TEMPO.CO, Jakarta - Nilai tukar rupiah melemah terhadap dolar Amerika Serikat hingga menyentuh 15.000 per dolar AS. Pelemahan rupiah terjadi di tengah-tengah kian buruknya sentimen pada aset negara berkembang dilihat dari defisit transaksi berjalan yang kian melebar.

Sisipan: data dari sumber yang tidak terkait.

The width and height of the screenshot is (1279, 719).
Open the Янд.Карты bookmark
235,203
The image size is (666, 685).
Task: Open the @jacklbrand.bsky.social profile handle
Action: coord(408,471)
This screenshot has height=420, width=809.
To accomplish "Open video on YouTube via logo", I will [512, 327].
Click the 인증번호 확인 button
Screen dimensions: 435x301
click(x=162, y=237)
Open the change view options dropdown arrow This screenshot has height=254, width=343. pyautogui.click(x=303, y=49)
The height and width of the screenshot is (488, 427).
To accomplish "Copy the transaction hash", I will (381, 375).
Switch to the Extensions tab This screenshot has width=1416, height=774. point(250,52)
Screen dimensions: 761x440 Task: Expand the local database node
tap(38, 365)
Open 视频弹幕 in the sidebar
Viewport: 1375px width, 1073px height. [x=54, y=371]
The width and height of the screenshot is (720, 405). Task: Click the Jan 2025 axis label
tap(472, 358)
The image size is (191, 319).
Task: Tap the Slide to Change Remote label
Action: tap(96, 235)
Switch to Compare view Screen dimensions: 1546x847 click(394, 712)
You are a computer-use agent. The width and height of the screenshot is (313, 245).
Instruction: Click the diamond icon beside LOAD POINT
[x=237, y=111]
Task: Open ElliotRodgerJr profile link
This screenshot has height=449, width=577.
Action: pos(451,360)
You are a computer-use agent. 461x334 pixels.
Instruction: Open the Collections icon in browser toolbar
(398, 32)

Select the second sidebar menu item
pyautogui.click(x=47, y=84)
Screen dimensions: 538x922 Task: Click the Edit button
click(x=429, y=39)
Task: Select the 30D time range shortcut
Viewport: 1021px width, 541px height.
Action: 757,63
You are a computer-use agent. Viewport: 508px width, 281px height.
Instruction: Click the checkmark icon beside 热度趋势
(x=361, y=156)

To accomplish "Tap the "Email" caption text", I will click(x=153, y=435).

Baca: Suku Bunga The Fed Naik, Rupiah Jeblok ke Rp 14.908 per Dolar AS
Pergerakan kurs rupiah pada Selasa, 2 Oktober 2018 sempat menyentuh Rp15.009 per dolar AS dan kembali ke Rp 14.997 per dolar AS, melemah 86,5 poin atau 0,58 persen. Posisi tersebut menjadi yang terlemah sejak krisis keuangan di Asia pada Juli 1998 silam.
Rupiah melemah hingga lebih dari 9 persen terhadap dolar AS sepanjang 2018. Sementara itu, indeks dolar AS masih mengalami penguatan tipis 0,02 persen di posisi 95,31. Adapun defisit transaksi Indonesia diperkirakan melebar menjadi 2,6 persen.
Ahli strategi pasar IG Asia Pte di Singapura Jingyi Pan mengatakan bahwa pelemahan rupiah merupakan akibat dari sentimen buruk di seputar emerging market dan kerentanan dari kondisi domestik di Indonesia sendiri.
Baca Juga:
Mata uang Garuda melorot meskipun Bank Indonesia (BI) sudah melakukan intervensi di pasar finansial dan meningkatkan suku bunga hingga lima kali sejak Mei untuk menurunkan aksi jual. Sentimen pada rupiah sebagai aset kian memburuk karena defisit transaksi berjalan Indonesia yang terus melebar membuat Indonesia dinilai lebih rentan pada kekacauan finansial global seperti yang sebelumnya sudah terjadi di Turki dan Argentina.
Analis PT Monex Investindo Futures Putu Agus Pransuamitra mengungkapkan bahwa rupiah melemah saat ini akibat sentimen domestik. Selain perang dagang, AS yang sudah kembali melakukan kesepaktan dagang dengan Kanada dan Meksiko membuat dolar AS kembali bergerak positif.
“Kemarin meningkatkan suku bunga itu lebih untuk mengimbangi kenaikan suku bunga dari AS, bukan sebagai intervensi. Pemerintah mungkin bisa mencoba mengendalikan defisit transaksi berjalan untuk membantu menopang rupiah,” ujarnya, Selasa, 2 Oktober 2018.